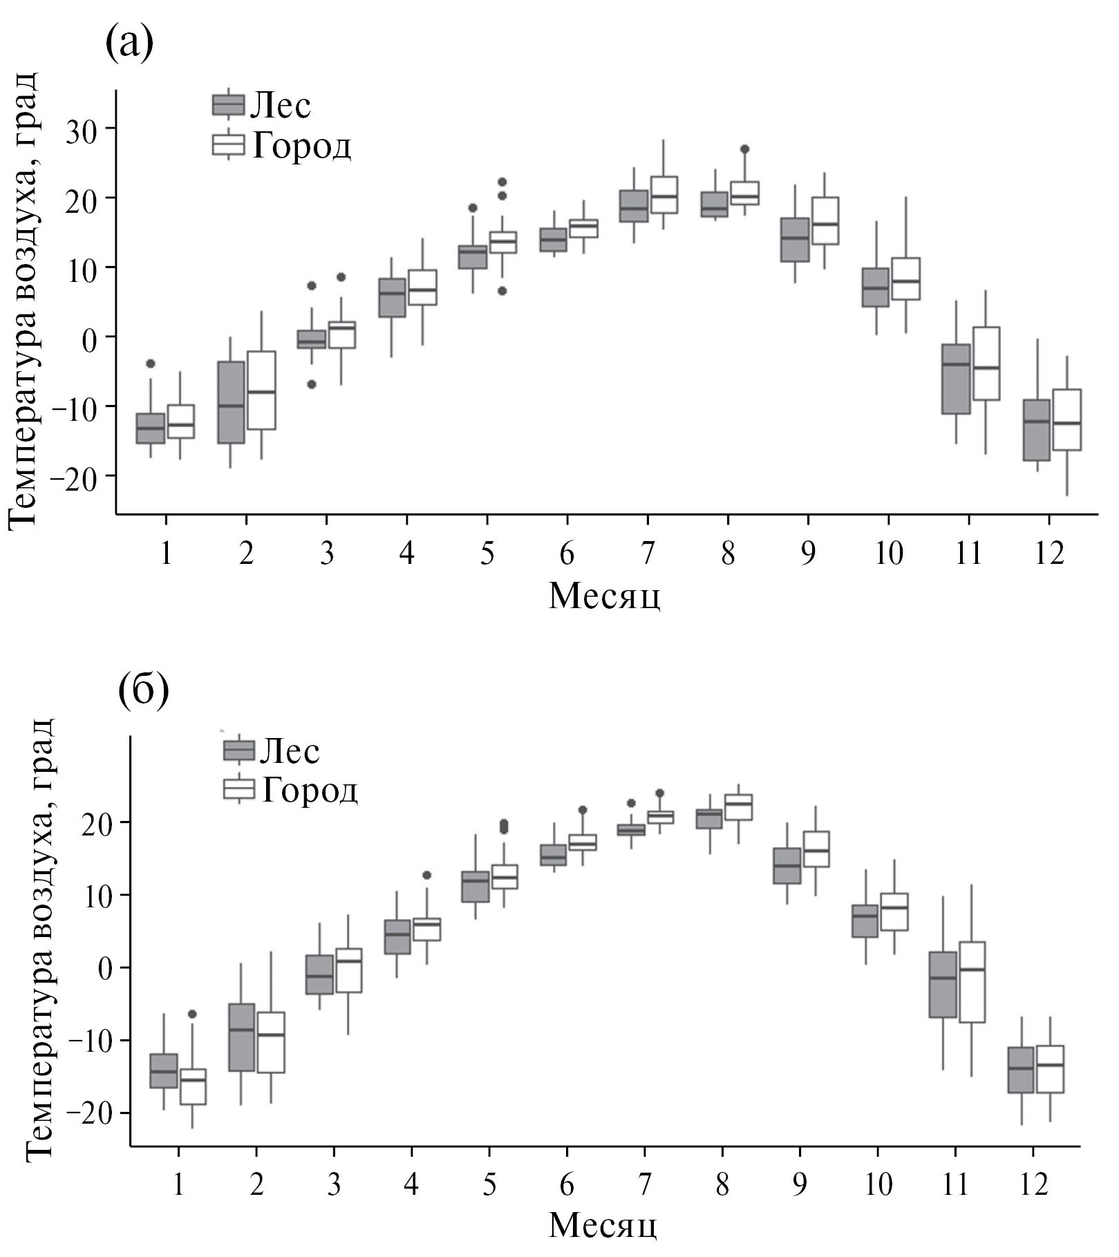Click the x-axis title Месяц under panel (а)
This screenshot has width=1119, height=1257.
pyautogui.click(x=604, y=596)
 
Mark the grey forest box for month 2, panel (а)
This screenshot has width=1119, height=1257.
pyautogui.click(x=230, y=402)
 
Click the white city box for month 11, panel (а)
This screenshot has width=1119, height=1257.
pyautogui.click(x=986, y=363)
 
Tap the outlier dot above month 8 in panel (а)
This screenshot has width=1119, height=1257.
pyautogui.click(x=744, y=149)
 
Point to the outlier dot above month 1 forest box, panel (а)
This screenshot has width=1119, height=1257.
pyautogui.click(x=151, y=363)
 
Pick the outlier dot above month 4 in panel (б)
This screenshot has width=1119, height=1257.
pyautogui.click(x=426, y=876)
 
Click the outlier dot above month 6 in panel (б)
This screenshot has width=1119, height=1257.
pyautogui.click(x=582, y=810)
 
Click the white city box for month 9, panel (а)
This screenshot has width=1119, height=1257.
pyautogui.click(x=825, y=220)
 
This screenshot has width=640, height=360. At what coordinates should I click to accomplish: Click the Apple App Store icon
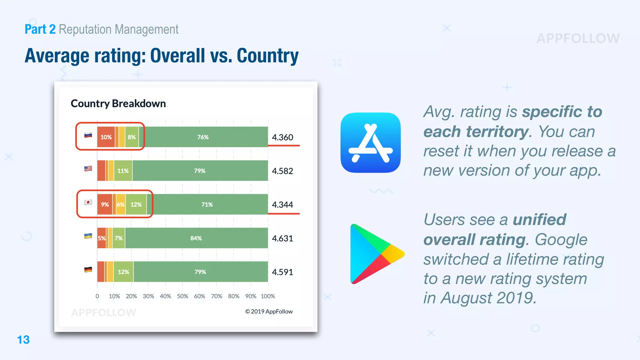(370, 142)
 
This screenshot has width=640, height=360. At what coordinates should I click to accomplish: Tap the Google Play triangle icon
(375, 254)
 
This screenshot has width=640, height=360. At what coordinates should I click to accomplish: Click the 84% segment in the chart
(196, 238)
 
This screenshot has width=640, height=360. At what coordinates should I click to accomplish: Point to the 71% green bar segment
(207, 204)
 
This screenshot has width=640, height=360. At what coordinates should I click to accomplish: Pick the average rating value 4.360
(282, 137)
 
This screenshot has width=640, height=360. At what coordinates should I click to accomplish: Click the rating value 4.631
(282, 238)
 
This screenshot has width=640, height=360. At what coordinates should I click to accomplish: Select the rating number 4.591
(282, 272)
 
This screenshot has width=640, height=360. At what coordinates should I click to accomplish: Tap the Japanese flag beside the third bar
(88, 202)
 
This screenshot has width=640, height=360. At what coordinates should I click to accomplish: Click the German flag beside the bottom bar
(88, 269)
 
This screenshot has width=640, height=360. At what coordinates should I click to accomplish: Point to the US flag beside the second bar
(88, 168)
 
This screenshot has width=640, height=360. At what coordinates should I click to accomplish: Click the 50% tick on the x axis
(182, 296)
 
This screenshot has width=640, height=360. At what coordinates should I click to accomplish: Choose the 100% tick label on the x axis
(268, 296)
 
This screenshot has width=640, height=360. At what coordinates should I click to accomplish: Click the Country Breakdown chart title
(118, 103)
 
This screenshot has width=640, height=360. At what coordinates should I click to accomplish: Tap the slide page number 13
(23, 340)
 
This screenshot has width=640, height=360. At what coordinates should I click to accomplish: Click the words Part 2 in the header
(40, 29)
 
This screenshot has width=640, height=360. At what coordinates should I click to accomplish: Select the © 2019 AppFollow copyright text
(269, 312)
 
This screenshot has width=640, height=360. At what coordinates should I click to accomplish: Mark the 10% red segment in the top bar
(106, 137)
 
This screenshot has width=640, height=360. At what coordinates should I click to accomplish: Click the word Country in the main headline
(268, 56)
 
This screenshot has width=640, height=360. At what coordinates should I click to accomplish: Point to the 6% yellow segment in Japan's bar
(121, 204)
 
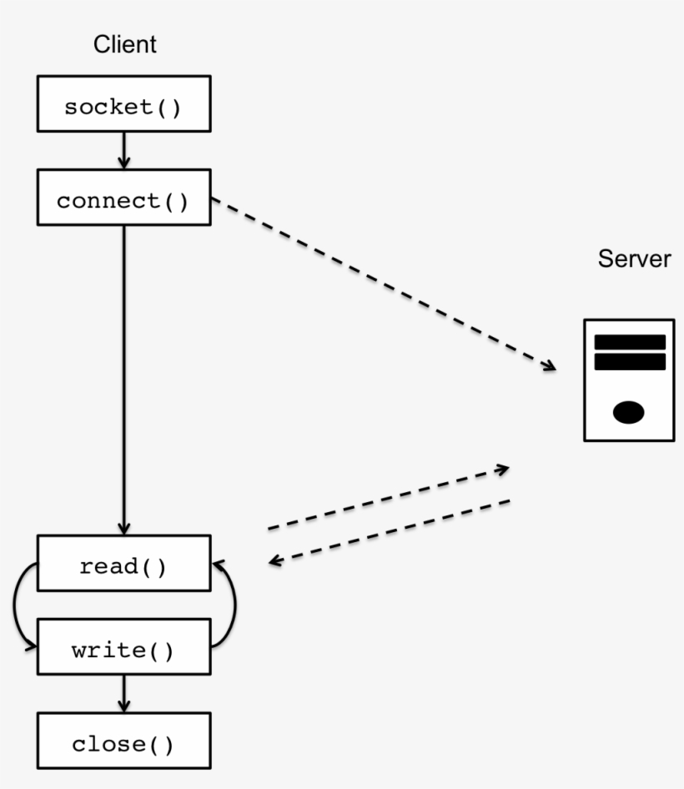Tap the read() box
(123, 567)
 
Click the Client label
(124, 45)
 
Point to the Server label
(634, 259)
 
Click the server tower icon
(628, 379)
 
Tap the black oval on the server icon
(628, 411)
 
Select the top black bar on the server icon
(629, 342)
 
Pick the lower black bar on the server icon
(629, 362)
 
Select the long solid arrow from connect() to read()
(123, 375)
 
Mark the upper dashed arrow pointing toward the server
(388, 498)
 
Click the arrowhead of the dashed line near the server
(549, 365)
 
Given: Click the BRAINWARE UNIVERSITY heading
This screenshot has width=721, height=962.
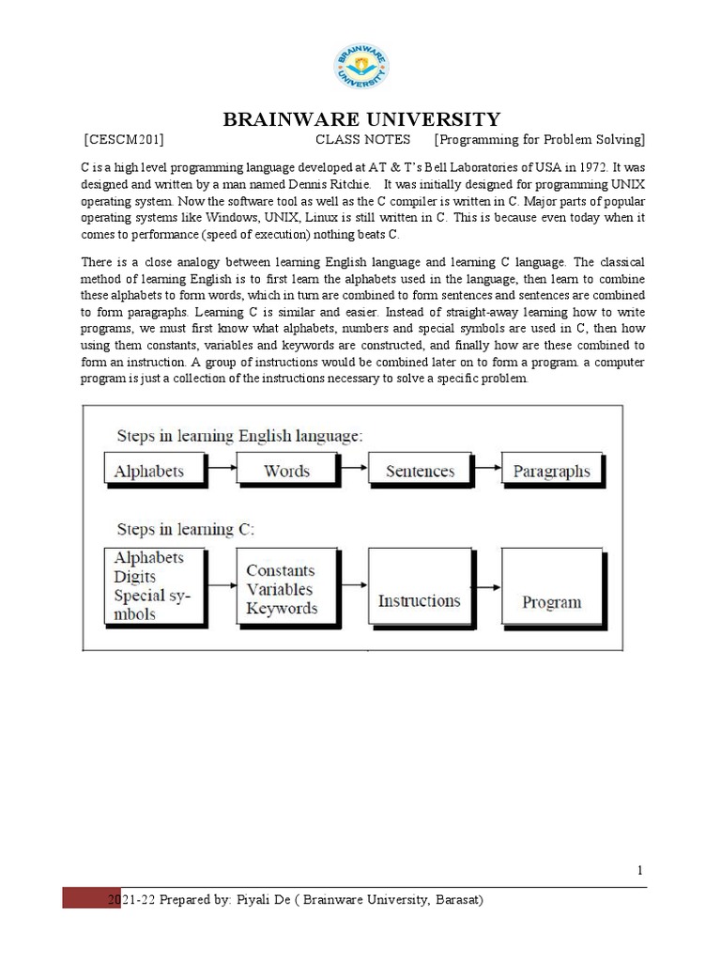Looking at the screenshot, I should (x=360, y=119).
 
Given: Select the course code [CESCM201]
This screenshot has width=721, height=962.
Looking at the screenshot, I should (x=124, y=140).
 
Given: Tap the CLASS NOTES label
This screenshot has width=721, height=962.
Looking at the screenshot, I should (x=362, y=140).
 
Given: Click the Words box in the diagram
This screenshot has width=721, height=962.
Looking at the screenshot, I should (x=286, y=471).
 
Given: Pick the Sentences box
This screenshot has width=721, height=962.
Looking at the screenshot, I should (x=420, y=471).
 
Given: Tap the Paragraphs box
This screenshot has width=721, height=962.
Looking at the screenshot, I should (x=551, y=471).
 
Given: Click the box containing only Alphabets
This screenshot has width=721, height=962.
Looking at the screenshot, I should (x=149, y=471).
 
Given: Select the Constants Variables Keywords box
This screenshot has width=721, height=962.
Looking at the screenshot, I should (x=282, y=590).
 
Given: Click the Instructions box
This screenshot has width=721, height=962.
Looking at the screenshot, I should (x=419, y=600).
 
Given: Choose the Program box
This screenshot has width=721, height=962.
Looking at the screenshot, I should (x=551, y=601).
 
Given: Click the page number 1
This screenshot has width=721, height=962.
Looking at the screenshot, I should (x=640, y=871).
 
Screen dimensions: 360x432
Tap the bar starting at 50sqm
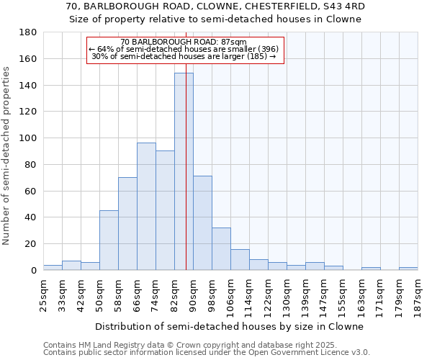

- Exercise directions
Switch every occurrence of "outlier dot" in the lines above to "outlier point", leave everything else unchanged, and write the lines out again without the pictures.

- Answer to the problem
Click the x-axis title Месяц under panel (а)
This screenshot has width=1119, height=1257.
pyautogui.click(x=604, y=596)
 
Mark the grey forest box for month 2, panel (а)
This screenshot has width=1119, height=1257.
pyautogui.click(x=230, y=402)
 
Click the white city box for month 11, panel (а)
This screenshot has width=1119, height=1257.
pyautogui.click(x=986, y=363)
 
Tap the outlier point above month 8 in panel (а)
This screenshot has width=1119, height=1257.
pyautogui.click(x=744, y=149)
 
Point to the outlier point above month 1 forest box, panel (а)
This screenshot has width=1119, height=1257.
pyautogui.click(x=151, y=363)
 
Pick the outlier point above month 4 in panel (б)
This screenshot has width=1119, height=1257.
pyautogui.click(x=426, y=876)
 
Click the outlier point above month 6 in panel (б)
This screenshot has width=1119, height=1257.
pyautogui.click(x=582, y=810)
 
Click the white city box for month 9, panel (а)
This screenshot has width=1119, height=1257.
pyautogui.click(x=825, y=220)
 
This screenshot has width=640, height=360. At what coordinates should I click to accomplish: Click the Apple App Store icon
(370, 142)
 
This screenshot has width=640, height=360. At what coordinates should I click to accomplish: Tap the Google Play triangle icon
(375, 254)
 
This screenshot has width=640, height=360. At what coordinates should I click to accomplish: Click the 84% segment in the chart
(196, 238)
 
This screenshot has width=640, height=360. At what coordinates should I click to accomplish: Point to the 71% green bar segment
(207, 204)
 
This screenshot has width=640, height=360. At what coordinates should I click to accomplish: Pick the average rating value 4.360
(282, 137)
 
This screenshot has width=640, height=360. At what coordinates should I click to accomplish: Click the rating value 4.631
(282, 238)
 
This screenshot has width=640, height=360. At what coordinates should I click to accomplish: Select the rating number 4.591
(282, 272)
 
This screenshot has width=640, height=360. At what coordinates should I click to accomplish: Tap the Japanese flag beside the third bar
(88, 202)
 
This screenshot has width=640, height=360. At what coordinates should I click to accomplish: Click the German flag beside the bottom bar
(88, 269)
 
This screenshot has width=640, height=360. At what coordinates should I click to accomplish: Point to the US flag beside the second bar
(88, 168)
 
This screenshot has width=640, height=360. At what coordinates should I click to accomplish: Click the 50% tick on the x axis
(182, 296)
 
This screenshot has width=640, height=360. At what coordinates should I click to accomplish: Choose the 100% tick label on the x axis
(268, 296)
 
This screenshot has width=640, height=360. At what coordinates should I click to accomplish: Click the Country Breakdown chart title
(118, 103)
 
This screenshot has width=640, height=360. At what coordinates should I click to accomplish: Tap the slide page number 13
(23, 340)
 
This screenshot has width=640, height=360. At what coordinates should I click to accomplish: Click the words Part 2 in the header
(40, 29)
 
This screenshot has width=640, height=360. At what coordinates should I click to accomplish: Select the © 2019 AppFollow copyright text
(269, 312)
 
This screenshot has width=640, height=360. At what coordinates should I click to accomplish: Mark the 10% red segment in the top bar
(106, 137)
 
This screenshot has width=640, height=360. At what coordinates should I click to accomplish: Click the word Country in the main headline
(268, 56)
 
This screenshot has width=640, height=360. At what coordinates should I click to accomplish: Point to the 6% yellow segment in Japan's bar
(121, 204)
 
Tap the read() box
(123, 567)
 
Click the Client label
(124, 45)
 
Point to the Server label
(634, 259)
 
Click the server tower icon
(628, 379)
 
Tap the black oval on the server icon
(628, 411)
 
Select the top black bar on the server icon
(629, 342)
 
Pick the lower black bar on the server icon
(629, 362)
 
Select the long solid arrow from connect() to read()
(123, 375)
 
Mark the upper dashed arrow pointing toward the server
(388, 498)
 
Click the arrowhead of the dashed line near the server
(549, 365)
 
Given: Click the BRAINWARE UNIVERSITY heading
This screenshot has width=721, height=962.
Looking at the screenshot, I should (x=360, y=119).
 
Given: Select the course code [CESCM201]
This screenshot has width=721, height=962.
Looking at the screenshot, I should (x=124, y=140).
 
Given: Tap the CLASS NOTES label
This screenshot has width=721, height=962.
Looking at the screenshot, I should (x=362, y=140).
 
Given: Click the Words box in the diagram
This screenshot has width=721, height=962.
Looking at the screenshot, I should (x=286, y=471).
 
Given: Pick the Sentences box
This screenshot has width=721, height=962.
Looking at the screenshot, I should (x=420, y=471).
 
Given: Tap the Paragraphs box
This screenshot has width=721, height=962.
Looking at the screenshot, I should (x=551, y=471).
 
Given: Click the box containing only Alphabets
This screenshot has width=721, height=962.
Looking at the screenshot, I should (x=149, y=471).
 
Given: Select the Constants Variables Keywords box
This screenshot has width=721, height=962.
Looking at the screenshot, I should (x=282, y=590).
 
Given: Click the Instructions box
This screenshot has width=721, height=962.
Looking at the screenshot, I should (x=419, y=600).
 
Given: Choose the Program box
This screenshot has width=721, height=962.
Looking at the screenshot, I should (x=551, y=601).
 
Given: Click the page number 1
This screenshot has width=721, height=962.
Looking at the screenshot, I should (x=640, y=871).
 
Screen dimensions: 360x432
Tap the bar starting at 50sqm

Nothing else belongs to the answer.